何月何日何曜日?|ショートショート
もう寝ようか。そう思った午前二時過ぎ。妹の部屋の前を通りかかると、まだ電気が付いている。藍月は明かりの漏れるその扉の前で立ち止まり、三十秒ほど考えた。―彼女は明日学校があるのではないだろうか。
高校二年生の妹、咲恵は絶望的に寝起きが悪い。平日の朝はいつも「あと三分」の眠りを繰り返し、結果、遅刻スレスレで朝ご飯も食べずに出掛けていく。故に、学校がある平日は、咲恵はさっさと床に就くべきなのだ。こんな時間まで夜更かしせずに。
藍月はノックをしようとして思い直し、頬を近づけてドア越しに話しかけた。
「咲恵ちゃん明日学校?」
「ううん」
ひょっとして明日は土日だったか。
「明日何曜日?」
「金曜日」
やっぱり平日か。
「祝日?」
「ううん。卒業式」
ああ、そういうことか。
納得した藍月は咲恵と就寝前の挨拶を交わして自分の部屋に向かう。ふっとした疑問が頭の奥に貼り付いてなかなか寝付けないということはよくあることだが、今夜はその心配はなさそうだ。
明日(零時を過ぎているので正確には今日)は金曜日。妹は卒業式だから学校はなし。
別にこんなことを確かめたからといって藍月がぼけているわけではない。春休み真っ只中の大学生なんてこんなものだ。毎日好きなだけ夜更かしして、昼過ぎに起きることもあるし、一日中だらだらとYouTubeを見たり、ソシャゲしたりする。
段々と曜日がわからなくなってくるのは至極当然のこと。そして自然なこと。
別に曜日なんてなくても良いのに。最近の藍月はちらりとそんなことを思ったりもする。今日が何月何日かわかっていればそれで十分なのだ。
朝。藍月が開かない目をこすりながらリビングにやってくると、咲恵はもう起きていた。いつものようにドタバタと支度をしている。洗面所を出たり入ったりしながら荷物を用意したり、着替えたりして大変だ。
「お姉ちゃん! マスカラ借りて良い?」
朝ご飯は食べないくせにメイクだけは欠かさない。ちゃんとJK。
「ああ、良いけど。今日って何日だっけ?」
藍月は洗面所の扉から顔をのぞかせて訊く。鏡と睨み合っている咲恵はこちらを見てくれない。
「はぁ? 三月三日。ひな祭り」
咲恵はイラついている。
三月三日。三月三日って、木曜日ではなかっただろうか。
「あれ、今日って何曜日?」
「木曜」
「今日って卒業式じゃないの?」
「それは明日」
咲恵は「どいてっ」と乱暴に姉を押しのけて行ってしまう。藍月は首を傾げながら寝起きのおぼつかない足取りでフラフラとその背中を追いかけた。
自分は寝ぼけているのかもしれない。いや、寝ぼけているのは咲恵かもしれない。咲恵は昨日……じゃなくて今日、確かに今日は金曜日、卒業式だと言っていた。
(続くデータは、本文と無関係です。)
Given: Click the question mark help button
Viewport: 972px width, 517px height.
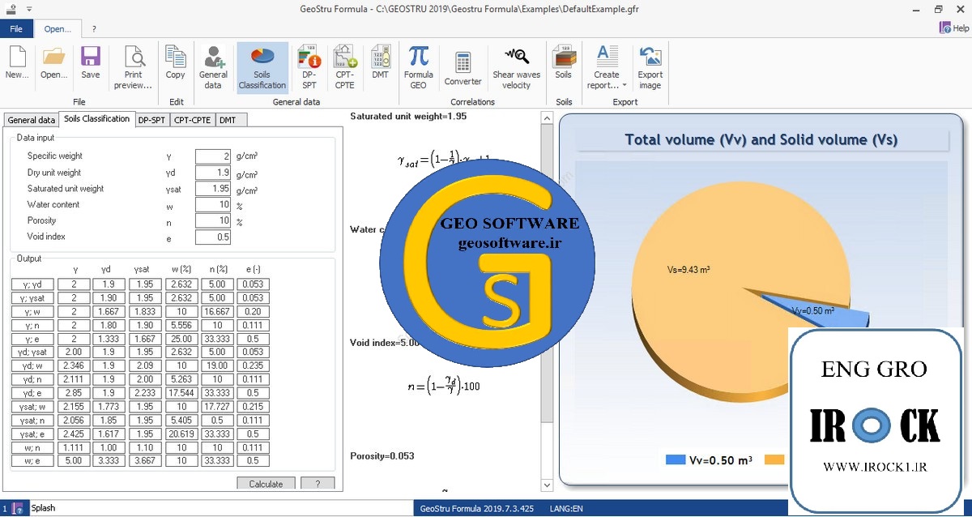Looking at the screenshot, I should [x=317, y=484].
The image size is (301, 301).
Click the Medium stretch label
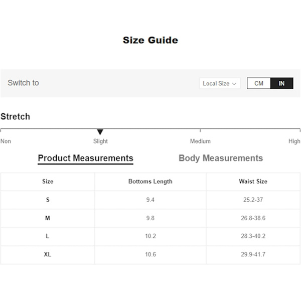(200, 141)
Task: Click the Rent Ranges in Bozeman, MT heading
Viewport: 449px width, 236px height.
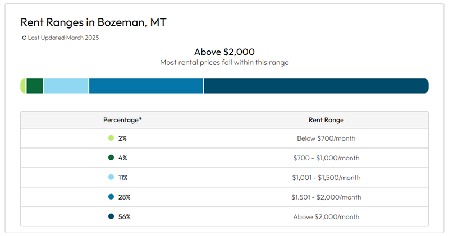Action: pos(93,22)
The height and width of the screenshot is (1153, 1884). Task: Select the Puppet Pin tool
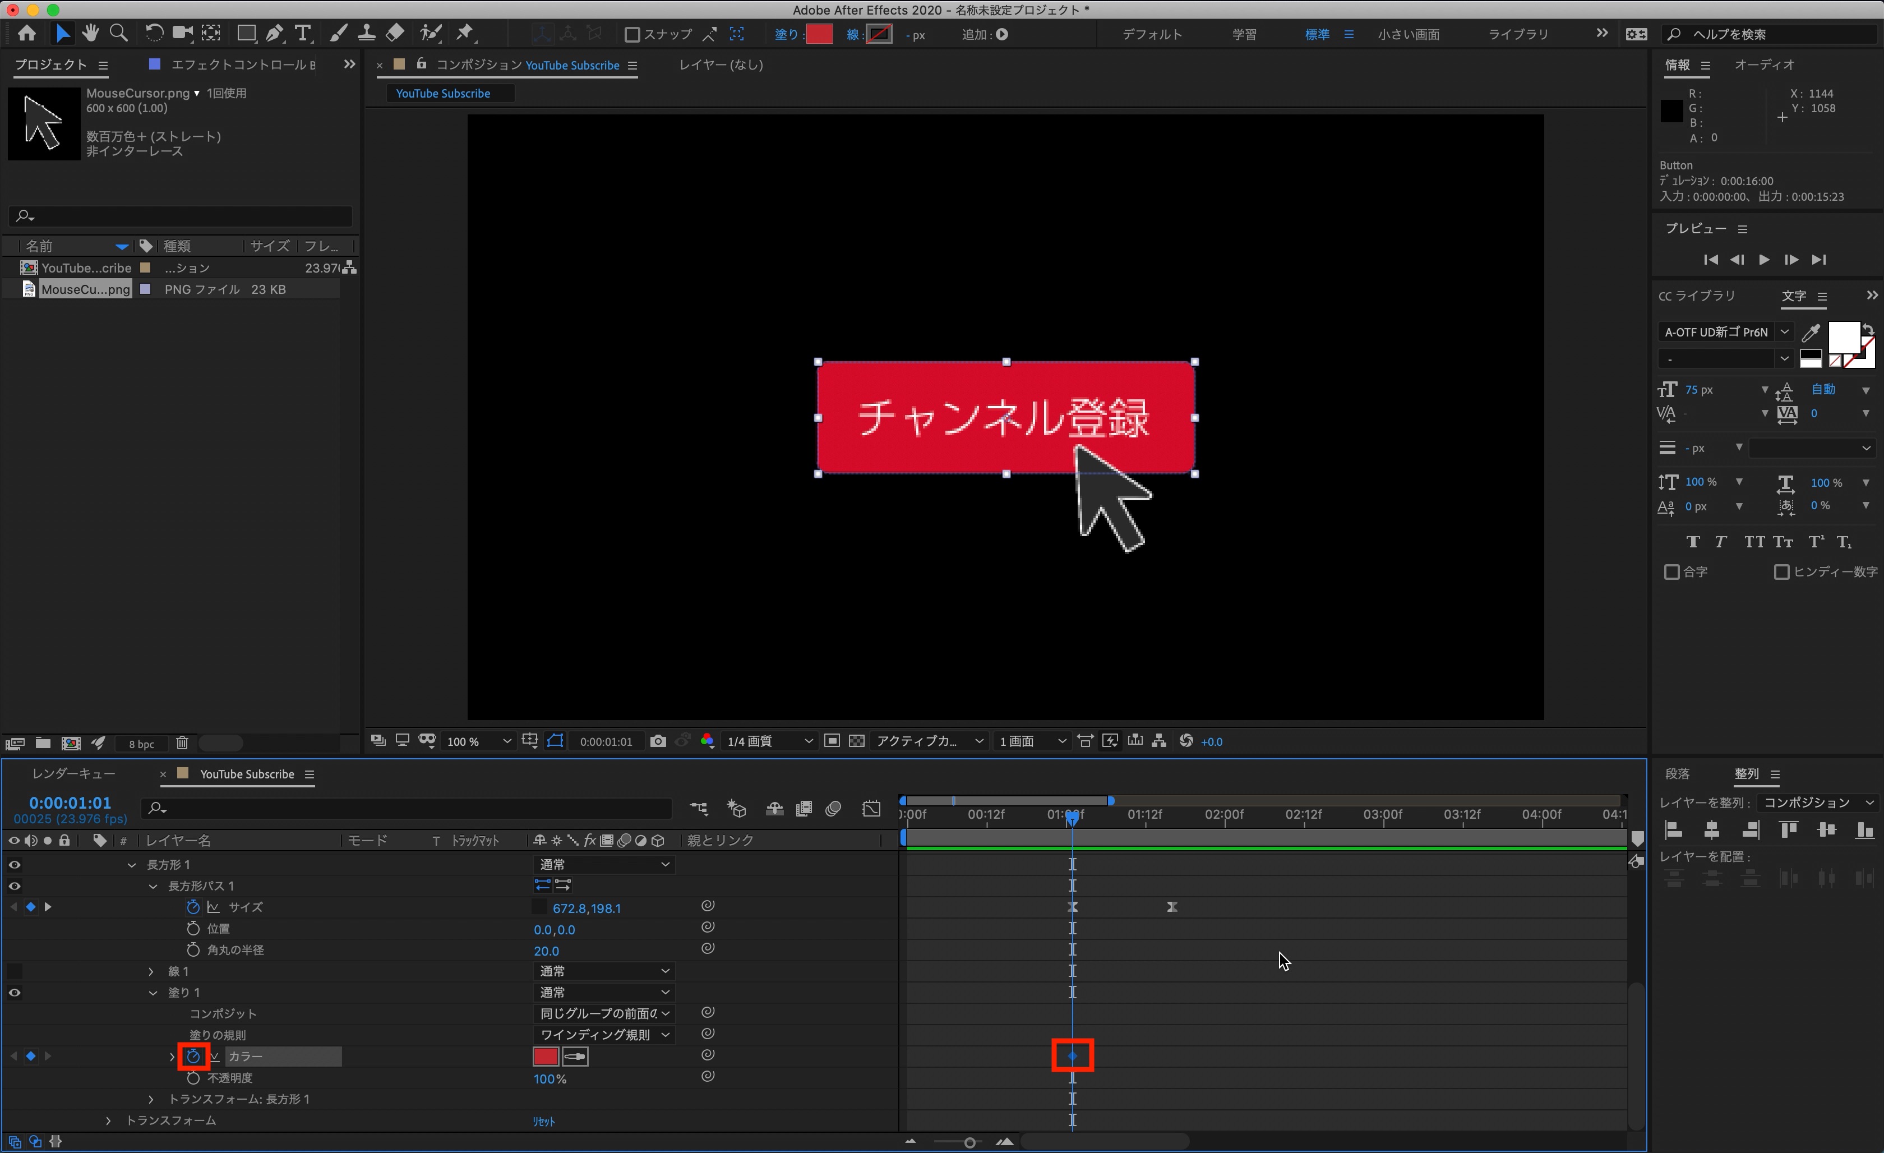[x=465, y=33]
そこで藍月は思い当たる。そういえば寝る前、今日の午前二時過ぎ、自分は咲恵に「明日は何曜日?」と訊いたかもしれない。だから咲恵は明日は金曜日だと言ったのだ。
リビングの隅の“即席書斎コーナー”でこれから仕事に取り掛かろうという父に藍月は問う。
「お父さん、今日って何月何日何曜日?」
「今日は三月三日木曜日。天気は晴れ」
そうか。今日は三月三日木曜日なのだ。
藍月は寝間着のままソファに座り、スマホを手に取る。漫画アプリのチェックは朝の日課だ。今日は木曜日だから『ビッグ・クエスチョン』が更新される日。
藍月の親指はカラフルなアイコンの間を彷徨い、目当てのロゴの上でストップする。
藍月は顔をしかめた。おかしい。昨日、自分は『ビッグ・クエスチョン』の最新話を読んだ気がする。主人公がやっとマシンを完成させた感動回。忘れるはずがない。
震える親指を振り下ろし、アプリを開いてマイページに進む。
やっぱりだ。この表紙。昨日見た。
直ぐにアプリを閉じた。そして普段なら存在すら気にも留めない、隅の方に追いやられたカレンダーアプリを起動しようとする。その途端、画面が真っ暗になる。バッテリー切れだ。
藍月は右手の壁にカレンダーが掛かっていたことを思い出す。
よろよろと壁に近づいて、そこに掛かっているだけで誰も何も書き込まない写真付きの紙を眺めた。
わからない。今日は一体、何月何日何曜日なんだ?
呆然としていると母の声が飛んでくる。
「藍月!何してるの?起きたんなら早く朝ご飯食べなさい!」
母はそう言いながら、テレビをつけた。